* _WORK TO BE COMPLETED_:
From the material below, copy every line in which the word "Enable" occurs.

* _TASK INPUT_:
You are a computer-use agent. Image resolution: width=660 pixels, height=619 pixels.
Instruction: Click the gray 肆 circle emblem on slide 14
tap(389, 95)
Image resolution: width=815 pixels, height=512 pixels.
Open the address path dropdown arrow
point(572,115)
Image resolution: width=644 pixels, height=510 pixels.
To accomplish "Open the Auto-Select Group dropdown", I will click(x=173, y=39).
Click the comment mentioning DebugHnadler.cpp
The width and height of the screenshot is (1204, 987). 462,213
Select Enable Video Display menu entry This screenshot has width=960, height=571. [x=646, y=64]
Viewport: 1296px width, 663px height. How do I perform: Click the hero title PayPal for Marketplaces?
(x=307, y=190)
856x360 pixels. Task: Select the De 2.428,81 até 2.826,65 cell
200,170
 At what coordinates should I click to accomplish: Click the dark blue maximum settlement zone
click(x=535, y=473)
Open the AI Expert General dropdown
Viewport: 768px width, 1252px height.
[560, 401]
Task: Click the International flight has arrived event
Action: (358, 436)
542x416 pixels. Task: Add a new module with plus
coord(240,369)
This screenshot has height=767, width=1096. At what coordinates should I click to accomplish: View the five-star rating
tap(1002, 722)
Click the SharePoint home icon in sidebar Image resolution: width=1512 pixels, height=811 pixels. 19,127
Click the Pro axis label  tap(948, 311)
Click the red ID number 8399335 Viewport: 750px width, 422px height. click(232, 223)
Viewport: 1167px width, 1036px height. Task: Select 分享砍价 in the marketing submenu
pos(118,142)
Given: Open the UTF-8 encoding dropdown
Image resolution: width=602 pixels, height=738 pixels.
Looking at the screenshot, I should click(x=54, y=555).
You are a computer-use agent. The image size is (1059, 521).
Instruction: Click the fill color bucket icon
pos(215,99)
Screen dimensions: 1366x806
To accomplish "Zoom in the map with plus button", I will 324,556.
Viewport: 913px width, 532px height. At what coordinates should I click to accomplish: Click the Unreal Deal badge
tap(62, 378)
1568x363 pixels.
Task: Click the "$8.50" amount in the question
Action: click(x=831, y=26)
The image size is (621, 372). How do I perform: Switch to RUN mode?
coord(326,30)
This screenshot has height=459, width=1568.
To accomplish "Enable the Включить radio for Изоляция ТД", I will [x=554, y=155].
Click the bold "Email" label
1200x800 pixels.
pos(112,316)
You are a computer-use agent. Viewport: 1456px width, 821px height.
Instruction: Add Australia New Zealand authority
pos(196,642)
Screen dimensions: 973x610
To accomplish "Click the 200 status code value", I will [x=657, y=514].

* _WRITTEN ANSWER_:
Select Enable Video Display menu entry This screenshot has width=960, height=571. [x=646, y=64]
To accomplish "Enable the Включить radio for Изоляция ТД", I will [x=554, y=155].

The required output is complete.